JOB 1:
Say whether each statement agrees with the patent text below, and answer yes or no with the words of that text that settle it.
(a) Phone cameras with 8 megapixel sensors are widely available from multiple manufacturers.
(b) Scanner-based OCR has been shown to be more productive than PC camera-based OCR for processing newspaper text.
(c) The invention concerns deblurring an image captured by a digital camera.
JOB 2:
Answer each question from the patent text below.
(a) Which provisional application does the patent text claim priority from?
(b) At what resolution can document images of letter or A4 size be obtained without image mosaicking?
(c) In this disclosure, what does document image processing or analysis generally refer to?

GIVEN PASSAGE:
= = = =

This application claims priority under 35 USC §119(e) from U.S. Provisional Patent Application No. 61/236,077, filed 21 Aug. 2009, which is herein incorporated by reference in its entirety.

BACKGROUND OF THE INVENTION

1. Field of the Invention

This invention relates to image processing, and in particular, it relates to a process for deblurring an image captured by a digital camera.

2. Description of Related Art

With rapid advances in consumer electronics, many multifunctional electronic devices have emerged in the past few years. The combination of digital cameras and cellular phones is particularly popular, and is enabling many social and cultural changes. In addition to the dramatically increased availability, the resolution of phone cameras has also been increasing steadily in the past few years. Now phone cameras with 8 megapixel sensors are widely available from multiple manufacturers. With such a resolution, it is possible to obtain document images at resolutions about 300 dpi for papers of a common size (e.g. letter or A4 size) without image mosaicking. With increased resolution of mobile imaging devices, coupled with their increased computing power, camera-based document image processing (CBDIP) is becoming more and more attractive.

In this disclosure, document image processing or analysis generally refers to analysis of images containing text information. Conventionally, document image processing uses a scanner (e.g. a flatbed scanner) or a special purpose document camera to capture a digital image of a document. CBDIP has several advantages as compared to traditional scanner-based image capture approach. Cameras on mobile devices, particularly phone cameras, are non-contact. They are also inherently connected to wireless communication networks, are widely available and portable. All these factors offer potentially wider and more efficient applications for CBDIP than a scanner-based approach. For example, CBDIP systems can be used as a text recognizer and reader for the visually impaired (see, for example, Shen, H., Coughlan, J.: Grouping Using Factor Graphs: an Approach for Finding Text with a Camera Phone, Lecture Notes in Computer Science, Vol. 4538. Springer-Verlag, Berlin Heidelberg N.Y. (1995) 394-403), a hand-held foreign language sign translator (see, for example, Yang, J., Gao, J., Zhang, Y., Waibel A.: Towards Automatic Sign Translation. Proceedings of Human Language Technology (2001) 269-274), and a cargo container label reader (see, e.g., Lee, C. M., Kankanhalli, A.: Automatic Extraction of Characters in Complex Scene Images, International Journal of Pattern Recognition and Artificial Intelligence (1995) 67-82). Optical Character Recognition (OCR) is one of the most common document processing tasks, and it has been shown that PC camera-based OCR is more productive than scanner-based OCR for processing newspaper text (see, e.g., Newman, W., Dance, C., Taylor A., Taylor, S, Taylor, M., Aldhous, T.: CamWorks: A Video-based Tool for Efficient Capture from Paper Source Documents. Proceedings of IEEE International Conference on Multimedia Computing and Systems (1999) 647-653).

While offering flexibility and other advantages, CBDIP is associated with a number of challenges, such as non-uniform illumination, perspective distortion, zooming and focusing, object motion, and limited computing power. See, for example, Doermann, D., Liang, J., Li, H.: Progress in Camera-Based Document Image Analysis, Proceedings of the International Conference on Document Analysis and Recognition (2003) 606-616.

= = = =

DATA:
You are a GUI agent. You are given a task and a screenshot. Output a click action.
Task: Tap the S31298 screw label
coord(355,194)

= = = =

EXERCISE RESPONSE 1:
(a) Yes: "Now phone cameras with 8 megapixel sensors are widely available from multiple manufacturers."
(b) No: "it has been shown that PC camera-based OCR is more productive than scanner-based OCR for processing newspaper text"
(c) Yes: "it relates to a process for deblurring an image captured by a digital camera"

EXERCISE RESPONSE 2:
(a) U.S. Provisional Patent Application No. 61/236,077
(b) About 300 dpi
(c) Analysis of images containing text information